But this issue is important to me on a more personal level because I am also the mother of two children who are both entering their adolescent years.

I remember when I gave my 7-year-old an iPad to try out for the first time. It really was love at first sight as she enjoyed watching video clips and playing games. It was only two weeks later, in the middle of a warm embrace as I put her to bed one night she told me, “Oh Mommy, your hugs are still better than technology time.” I was stunned by her comment and wondered how had my seven-year relationship with her become comparable to 14 days of minimal technology time.

The problem facing parents today is that we do not have cultural tradition to guide us.
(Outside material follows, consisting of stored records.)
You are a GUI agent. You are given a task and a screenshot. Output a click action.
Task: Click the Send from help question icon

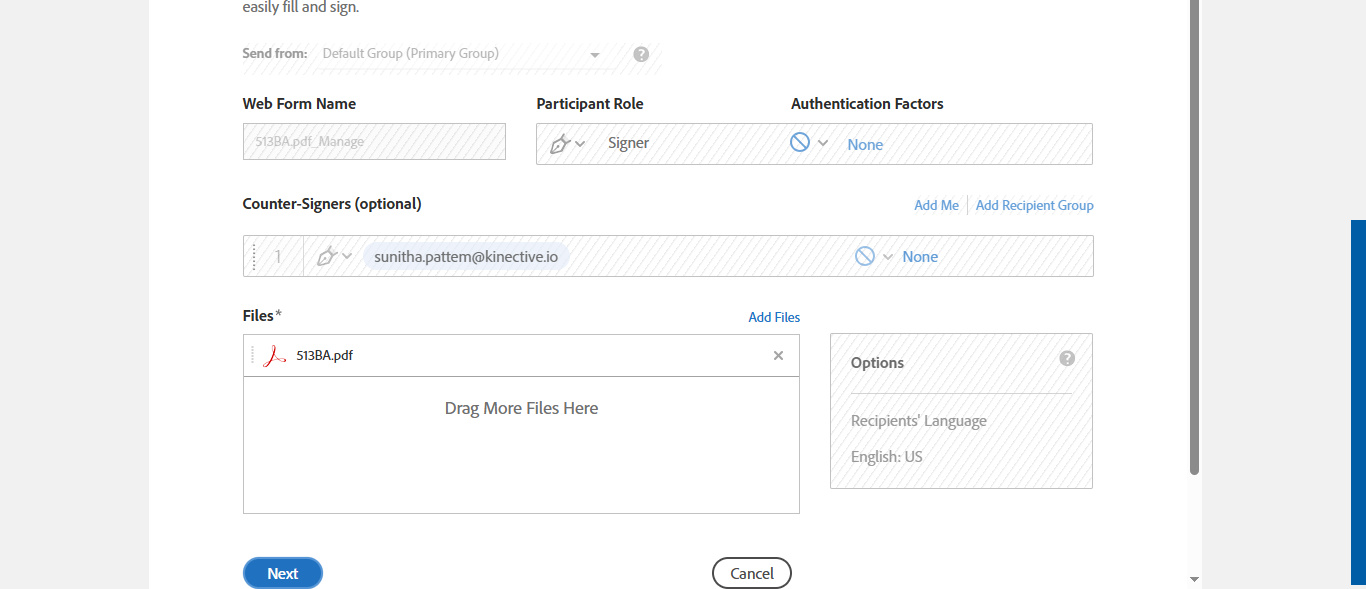point(641,54)
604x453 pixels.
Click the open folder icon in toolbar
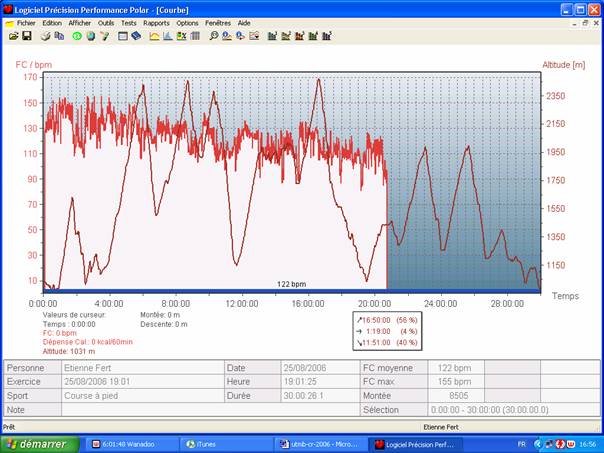coord(14,36)
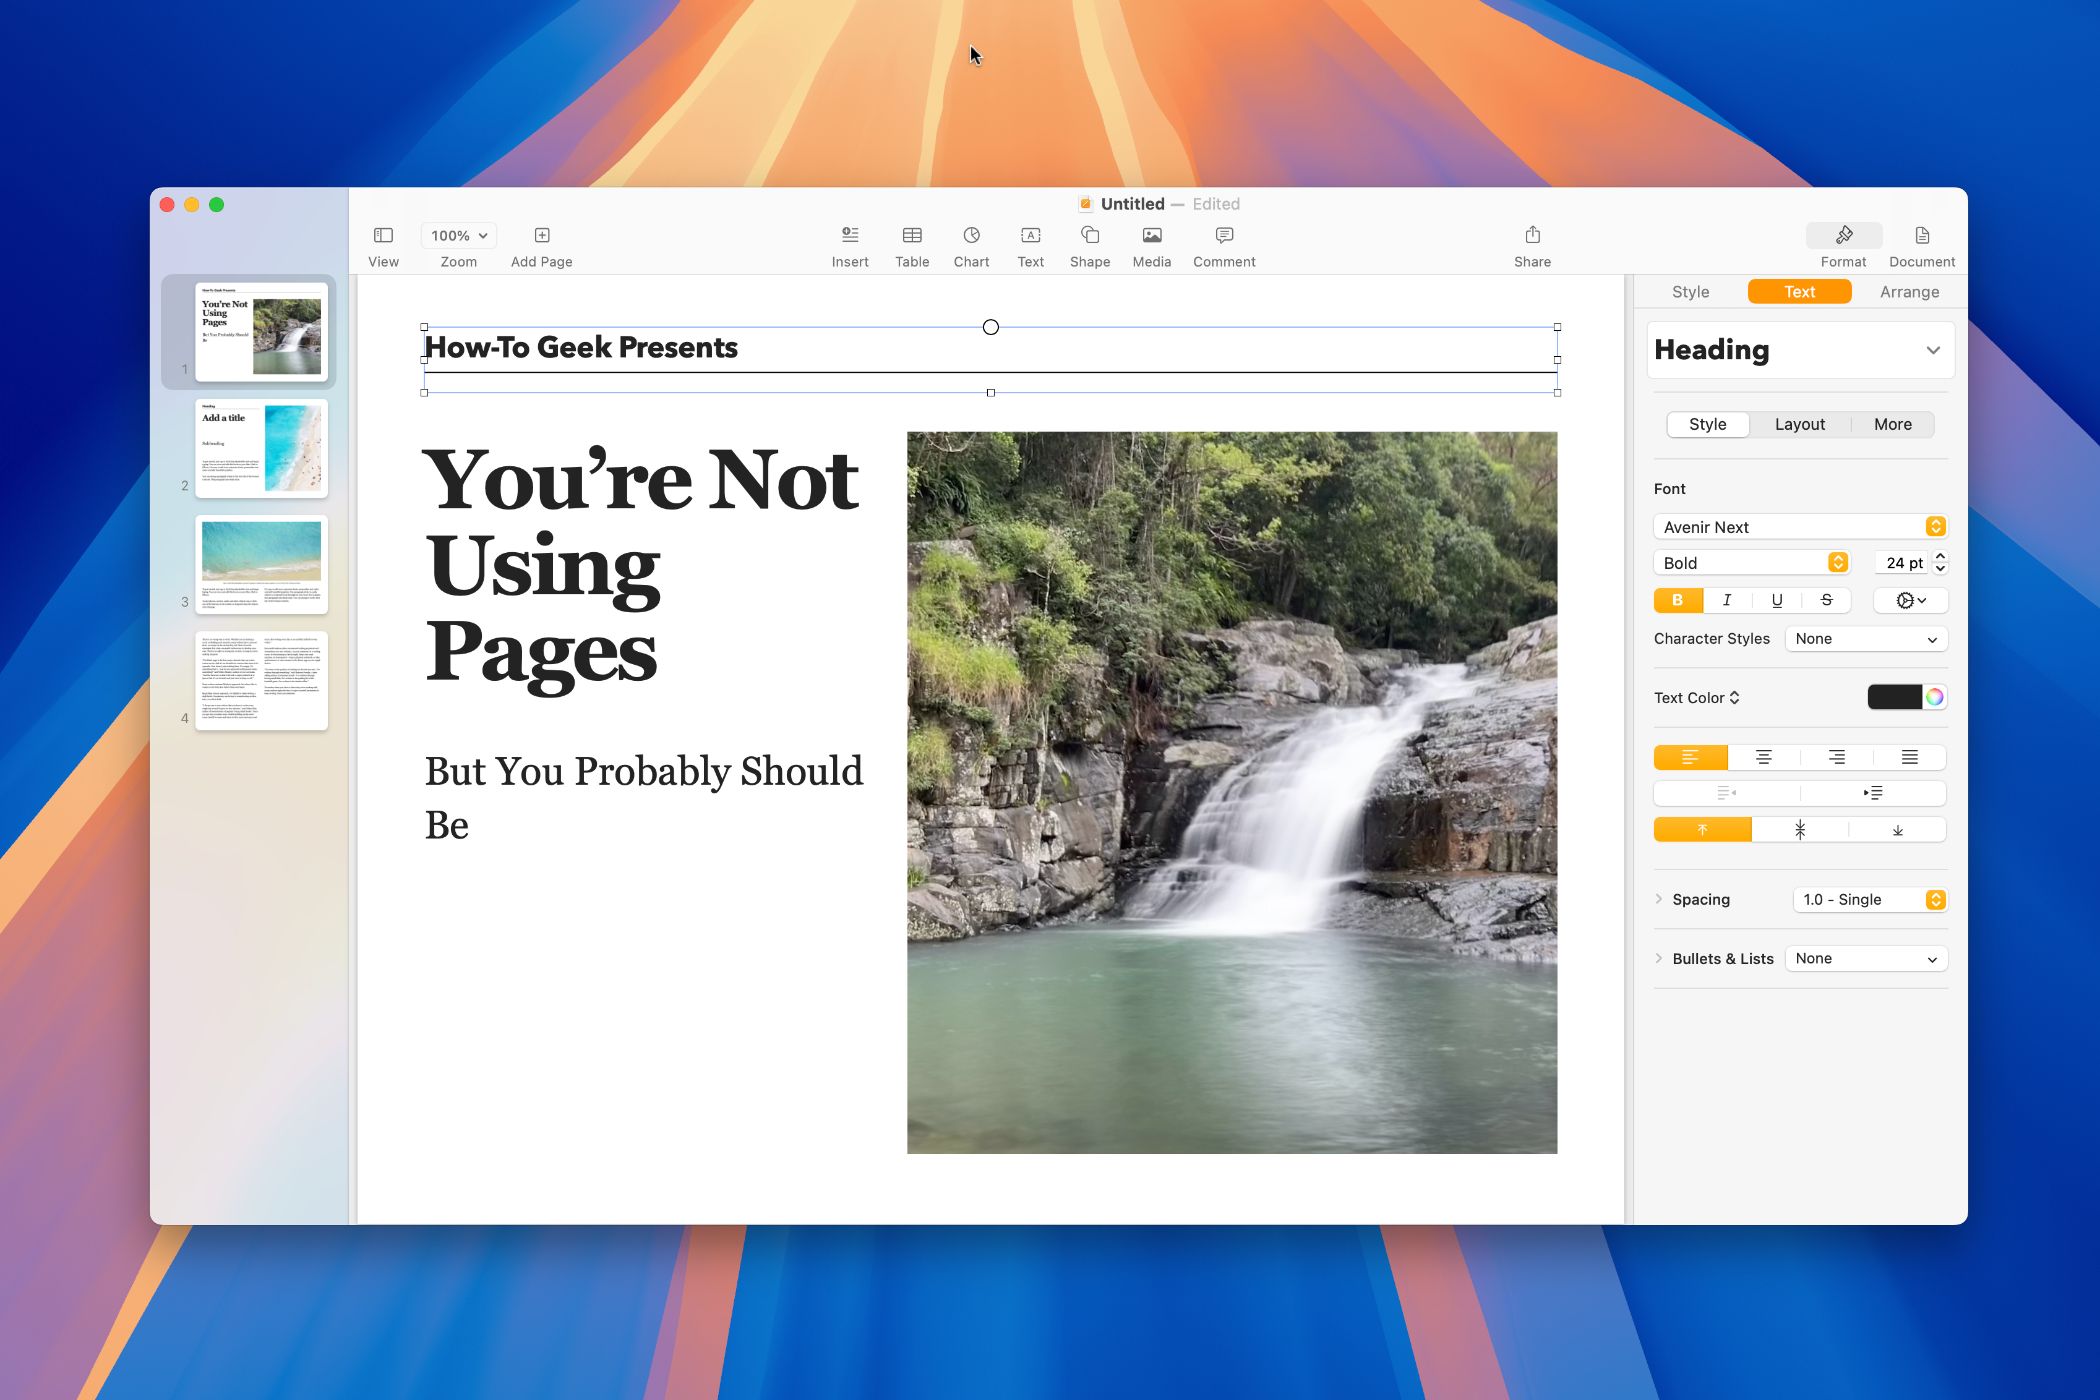
Task: Expand Character Styles dropdown
Action: coord(1864,638)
As Canadian environmentalist David Suzuki stated, it takes societies anywhere from 100 to 200 years to develop the cultural rules and rituals around the use of new tools. We don’t have this type of time when it comes to raising our kids, so we will need to find another way. We will need to become conscious of the conditions conducive for healthy development by turning to developmental science, attachment science, neuroscience, as well as parenting intuition and insight.

The greatest need our children have, that must be met for healthy development to unfold, is that of human attachment. Attachment is how we fulfill our children’s hunger for contact and closeness and is the single most important factor that influences the trajectory of their growth. Every child needs at least one strong, caring, emotionally available adult to feel they belong to. Attachment for a child is about who they feel they are the same as, who they are loyal to, who they want to be significant to, cared for, as well as share their secrets with. The answer to what our children need most of all is love.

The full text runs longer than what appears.